_Job_. Rewrite the data between the line holding "Task: Click the 动作 folder icon in the sidebar" and the line holding "Viewport: 1409px width, 738px height.", inclusive, changing "sidebar" to "side panel" and leaving everything else as it is.

_Record extracts_.
'''
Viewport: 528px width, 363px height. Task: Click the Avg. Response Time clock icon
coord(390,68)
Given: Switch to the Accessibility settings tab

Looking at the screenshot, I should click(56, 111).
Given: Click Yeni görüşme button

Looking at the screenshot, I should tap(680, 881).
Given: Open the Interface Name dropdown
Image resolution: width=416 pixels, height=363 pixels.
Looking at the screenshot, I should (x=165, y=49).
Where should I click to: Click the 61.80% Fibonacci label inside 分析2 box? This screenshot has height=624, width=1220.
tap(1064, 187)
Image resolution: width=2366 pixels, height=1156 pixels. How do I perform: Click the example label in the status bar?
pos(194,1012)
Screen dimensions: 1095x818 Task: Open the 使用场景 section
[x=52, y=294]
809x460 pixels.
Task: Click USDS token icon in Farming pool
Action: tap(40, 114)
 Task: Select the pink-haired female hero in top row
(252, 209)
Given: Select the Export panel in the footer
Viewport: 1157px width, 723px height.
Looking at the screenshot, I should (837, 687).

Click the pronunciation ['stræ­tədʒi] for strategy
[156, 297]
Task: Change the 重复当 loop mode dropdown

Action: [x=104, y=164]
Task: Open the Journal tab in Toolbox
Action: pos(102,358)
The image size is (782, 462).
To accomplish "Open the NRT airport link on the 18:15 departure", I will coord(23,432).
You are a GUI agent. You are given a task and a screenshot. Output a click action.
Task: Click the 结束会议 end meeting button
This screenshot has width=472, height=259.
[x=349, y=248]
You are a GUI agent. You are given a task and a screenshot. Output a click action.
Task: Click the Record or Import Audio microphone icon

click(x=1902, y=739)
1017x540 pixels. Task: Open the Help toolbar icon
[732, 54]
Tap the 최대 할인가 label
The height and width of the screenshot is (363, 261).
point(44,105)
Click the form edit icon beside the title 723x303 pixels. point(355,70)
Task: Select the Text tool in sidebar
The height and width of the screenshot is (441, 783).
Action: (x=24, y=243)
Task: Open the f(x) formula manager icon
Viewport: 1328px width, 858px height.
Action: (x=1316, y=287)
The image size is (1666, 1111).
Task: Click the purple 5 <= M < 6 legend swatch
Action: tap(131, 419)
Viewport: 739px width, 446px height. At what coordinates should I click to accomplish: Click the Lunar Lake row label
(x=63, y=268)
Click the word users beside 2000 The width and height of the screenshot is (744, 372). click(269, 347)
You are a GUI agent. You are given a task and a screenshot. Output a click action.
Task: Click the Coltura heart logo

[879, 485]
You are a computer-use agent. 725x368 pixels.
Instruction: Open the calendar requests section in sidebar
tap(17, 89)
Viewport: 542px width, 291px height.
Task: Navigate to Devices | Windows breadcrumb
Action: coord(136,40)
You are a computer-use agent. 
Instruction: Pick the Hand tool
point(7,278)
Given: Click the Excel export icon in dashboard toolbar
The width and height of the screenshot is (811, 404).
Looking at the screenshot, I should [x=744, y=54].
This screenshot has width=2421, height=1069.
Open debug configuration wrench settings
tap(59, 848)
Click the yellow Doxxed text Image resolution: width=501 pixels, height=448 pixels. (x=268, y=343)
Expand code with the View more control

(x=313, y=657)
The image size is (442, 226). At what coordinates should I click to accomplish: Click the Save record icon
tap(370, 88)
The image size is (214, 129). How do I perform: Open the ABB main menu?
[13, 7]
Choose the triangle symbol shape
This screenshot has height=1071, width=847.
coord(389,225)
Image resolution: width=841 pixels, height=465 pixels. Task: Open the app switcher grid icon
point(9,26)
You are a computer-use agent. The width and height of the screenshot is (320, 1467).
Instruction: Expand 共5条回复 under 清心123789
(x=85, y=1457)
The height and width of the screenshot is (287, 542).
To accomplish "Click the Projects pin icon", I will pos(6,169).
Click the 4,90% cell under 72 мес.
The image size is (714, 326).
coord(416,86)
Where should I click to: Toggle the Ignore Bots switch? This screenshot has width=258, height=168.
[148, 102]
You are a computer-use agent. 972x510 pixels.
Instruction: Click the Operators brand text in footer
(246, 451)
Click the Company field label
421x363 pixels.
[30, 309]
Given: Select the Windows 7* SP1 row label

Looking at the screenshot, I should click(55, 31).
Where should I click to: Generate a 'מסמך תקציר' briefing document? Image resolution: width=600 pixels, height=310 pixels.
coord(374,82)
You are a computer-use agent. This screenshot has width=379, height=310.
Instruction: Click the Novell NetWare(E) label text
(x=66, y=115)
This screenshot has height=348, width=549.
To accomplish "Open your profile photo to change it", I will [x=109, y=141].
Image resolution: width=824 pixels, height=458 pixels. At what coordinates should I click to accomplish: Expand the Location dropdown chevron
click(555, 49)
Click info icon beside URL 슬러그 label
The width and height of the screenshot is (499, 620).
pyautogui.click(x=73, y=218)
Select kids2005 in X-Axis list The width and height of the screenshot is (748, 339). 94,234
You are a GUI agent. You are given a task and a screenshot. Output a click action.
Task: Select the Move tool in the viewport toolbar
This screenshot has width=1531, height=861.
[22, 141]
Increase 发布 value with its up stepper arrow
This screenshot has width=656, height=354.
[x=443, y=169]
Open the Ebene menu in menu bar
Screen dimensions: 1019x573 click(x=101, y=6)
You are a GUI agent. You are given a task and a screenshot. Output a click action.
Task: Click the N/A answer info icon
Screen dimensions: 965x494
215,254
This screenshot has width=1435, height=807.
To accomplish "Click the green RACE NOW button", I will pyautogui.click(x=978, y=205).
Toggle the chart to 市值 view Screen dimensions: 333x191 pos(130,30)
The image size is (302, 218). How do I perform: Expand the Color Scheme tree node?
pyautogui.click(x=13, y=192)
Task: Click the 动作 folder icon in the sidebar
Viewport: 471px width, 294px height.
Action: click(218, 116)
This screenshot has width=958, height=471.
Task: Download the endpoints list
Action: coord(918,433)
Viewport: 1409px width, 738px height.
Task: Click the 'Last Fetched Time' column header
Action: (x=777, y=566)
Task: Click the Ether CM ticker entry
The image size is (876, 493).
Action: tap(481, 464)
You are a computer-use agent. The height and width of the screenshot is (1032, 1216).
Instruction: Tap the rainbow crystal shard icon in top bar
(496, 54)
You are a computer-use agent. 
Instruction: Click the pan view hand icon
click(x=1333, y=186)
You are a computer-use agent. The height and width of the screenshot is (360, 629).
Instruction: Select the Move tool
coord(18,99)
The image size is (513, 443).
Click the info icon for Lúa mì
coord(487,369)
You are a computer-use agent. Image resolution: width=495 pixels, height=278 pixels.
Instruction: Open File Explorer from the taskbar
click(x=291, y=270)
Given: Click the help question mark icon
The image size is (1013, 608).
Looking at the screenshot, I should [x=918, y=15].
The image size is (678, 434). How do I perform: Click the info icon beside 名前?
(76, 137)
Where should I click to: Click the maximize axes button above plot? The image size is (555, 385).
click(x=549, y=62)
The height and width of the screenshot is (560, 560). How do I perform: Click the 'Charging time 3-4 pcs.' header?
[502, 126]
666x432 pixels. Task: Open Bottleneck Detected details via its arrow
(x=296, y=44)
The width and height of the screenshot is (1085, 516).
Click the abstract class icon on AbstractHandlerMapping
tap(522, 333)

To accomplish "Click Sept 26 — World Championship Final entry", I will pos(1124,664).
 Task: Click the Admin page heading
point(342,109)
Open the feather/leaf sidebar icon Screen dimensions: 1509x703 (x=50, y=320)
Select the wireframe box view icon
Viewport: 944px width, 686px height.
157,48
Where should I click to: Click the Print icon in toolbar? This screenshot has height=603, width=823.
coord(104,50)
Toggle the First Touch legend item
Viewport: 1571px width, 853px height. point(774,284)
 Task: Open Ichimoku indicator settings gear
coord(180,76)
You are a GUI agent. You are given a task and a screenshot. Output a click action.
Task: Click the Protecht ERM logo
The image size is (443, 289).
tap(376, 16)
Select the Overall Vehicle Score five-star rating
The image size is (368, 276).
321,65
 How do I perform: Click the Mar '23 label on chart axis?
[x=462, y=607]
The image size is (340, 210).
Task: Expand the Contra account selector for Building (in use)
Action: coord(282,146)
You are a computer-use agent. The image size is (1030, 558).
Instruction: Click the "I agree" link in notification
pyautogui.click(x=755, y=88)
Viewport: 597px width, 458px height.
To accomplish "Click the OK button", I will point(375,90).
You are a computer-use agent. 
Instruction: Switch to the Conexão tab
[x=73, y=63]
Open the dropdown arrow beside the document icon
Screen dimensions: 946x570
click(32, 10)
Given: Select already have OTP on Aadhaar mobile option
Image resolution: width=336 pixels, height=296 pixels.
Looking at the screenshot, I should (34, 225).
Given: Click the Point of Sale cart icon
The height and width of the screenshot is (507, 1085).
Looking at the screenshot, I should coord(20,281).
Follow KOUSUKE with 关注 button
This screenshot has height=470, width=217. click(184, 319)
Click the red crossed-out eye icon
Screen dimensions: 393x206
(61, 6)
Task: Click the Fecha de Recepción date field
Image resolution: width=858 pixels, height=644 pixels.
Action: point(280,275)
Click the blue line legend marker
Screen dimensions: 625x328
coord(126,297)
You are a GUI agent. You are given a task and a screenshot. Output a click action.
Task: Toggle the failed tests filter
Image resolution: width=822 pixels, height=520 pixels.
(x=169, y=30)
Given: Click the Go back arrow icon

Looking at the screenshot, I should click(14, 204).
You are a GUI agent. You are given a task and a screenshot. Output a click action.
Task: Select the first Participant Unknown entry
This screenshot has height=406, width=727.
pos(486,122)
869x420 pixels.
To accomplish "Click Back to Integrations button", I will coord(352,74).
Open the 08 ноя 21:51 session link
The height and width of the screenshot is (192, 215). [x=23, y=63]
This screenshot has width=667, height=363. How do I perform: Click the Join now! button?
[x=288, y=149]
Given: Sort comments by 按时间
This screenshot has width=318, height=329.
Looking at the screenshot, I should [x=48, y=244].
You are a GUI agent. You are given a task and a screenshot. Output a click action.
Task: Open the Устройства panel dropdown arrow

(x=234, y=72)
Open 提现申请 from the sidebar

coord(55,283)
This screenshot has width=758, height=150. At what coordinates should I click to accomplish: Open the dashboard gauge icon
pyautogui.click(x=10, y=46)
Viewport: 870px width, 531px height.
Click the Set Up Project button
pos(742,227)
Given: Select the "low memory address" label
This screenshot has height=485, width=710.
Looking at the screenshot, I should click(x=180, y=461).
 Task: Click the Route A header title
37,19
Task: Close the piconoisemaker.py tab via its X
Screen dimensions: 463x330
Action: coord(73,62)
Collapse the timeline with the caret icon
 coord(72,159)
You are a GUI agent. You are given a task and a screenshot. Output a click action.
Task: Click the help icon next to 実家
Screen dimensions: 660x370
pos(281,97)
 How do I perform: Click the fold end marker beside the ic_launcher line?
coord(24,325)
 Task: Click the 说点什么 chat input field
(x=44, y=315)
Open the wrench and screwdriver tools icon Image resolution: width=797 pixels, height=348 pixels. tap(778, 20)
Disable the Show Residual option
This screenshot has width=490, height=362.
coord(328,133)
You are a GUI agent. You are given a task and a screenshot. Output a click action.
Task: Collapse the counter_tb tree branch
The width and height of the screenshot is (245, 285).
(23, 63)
'''
_Problem solution_.
Task: Click the 动作 folder icon in the side panel
Viewport: 471px width, 294px height.
Action: click(218, 116)
This screenshot has width=958, height=471.
Task: Download the endpoints list
Action: coord(918,433)
Viewport: 1409px width, 738px height.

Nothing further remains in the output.